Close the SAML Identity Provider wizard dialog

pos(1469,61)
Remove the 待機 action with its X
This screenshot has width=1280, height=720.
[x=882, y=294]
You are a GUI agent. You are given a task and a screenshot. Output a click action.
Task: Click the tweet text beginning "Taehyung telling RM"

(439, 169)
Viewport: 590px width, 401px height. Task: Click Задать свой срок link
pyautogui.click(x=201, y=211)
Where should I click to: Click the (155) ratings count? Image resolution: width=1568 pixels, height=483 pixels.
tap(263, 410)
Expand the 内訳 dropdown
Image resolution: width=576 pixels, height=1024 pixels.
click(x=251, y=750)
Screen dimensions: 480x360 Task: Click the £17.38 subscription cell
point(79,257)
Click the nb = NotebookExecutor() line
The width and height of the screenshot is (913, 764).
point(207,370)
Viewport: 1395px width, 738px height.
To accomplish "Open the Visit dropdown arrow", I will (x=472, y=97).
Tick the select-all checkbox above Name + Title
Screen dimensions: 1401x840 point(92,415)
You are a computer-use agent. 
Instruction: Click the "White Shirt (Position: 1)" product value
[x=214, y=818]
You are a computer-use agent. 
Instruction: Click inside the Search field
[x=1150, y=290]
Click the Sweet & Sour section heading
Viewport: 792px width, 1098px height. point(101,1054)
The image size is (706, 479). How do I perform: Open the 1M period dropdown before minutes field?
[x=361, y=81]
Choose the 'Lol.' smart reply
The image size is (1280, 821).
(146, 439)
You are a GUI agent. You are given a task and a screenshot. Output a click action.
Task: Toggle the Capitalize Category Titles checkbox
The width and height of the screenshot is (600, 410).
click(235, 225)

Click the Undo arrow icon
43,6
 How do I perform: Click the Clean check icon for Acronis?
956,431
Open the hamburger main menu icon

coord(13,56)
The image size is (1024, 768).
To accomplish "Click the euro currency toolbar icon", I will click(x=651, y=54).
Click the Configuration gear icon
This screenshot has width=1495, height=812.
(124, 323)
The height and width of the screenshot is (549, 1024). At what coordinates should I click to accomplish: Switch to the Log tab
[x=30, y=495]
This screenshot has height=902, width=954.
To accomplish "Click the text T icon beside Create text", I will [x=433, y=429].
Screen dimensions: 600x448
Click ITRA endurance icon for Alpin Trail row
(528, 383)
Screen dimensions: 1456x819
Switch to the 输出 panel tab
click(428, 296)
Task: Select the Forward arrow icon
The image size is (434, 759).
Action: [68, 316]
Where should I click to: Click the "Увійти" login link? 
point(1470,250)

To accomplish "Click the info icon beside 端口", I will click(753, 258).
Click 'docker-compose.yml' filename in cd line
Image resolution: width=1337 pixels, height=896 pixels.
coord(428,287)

THE TASK: Convert the part of the material above that opens with the line containing "The height and" and closes with the line containing "[x=30, y=495]" into a two-column CSV with the header input,output. Put each text under input and its answer under output, each in one quoted field, with any line breaks replaced by spaces.

EXERCISE RESPONSE:
input,output
"The height and width of the screenshot is (549, 1024). At what coordinates should I click to accomplish: Switch to the Log tab","[x=30, y=495]"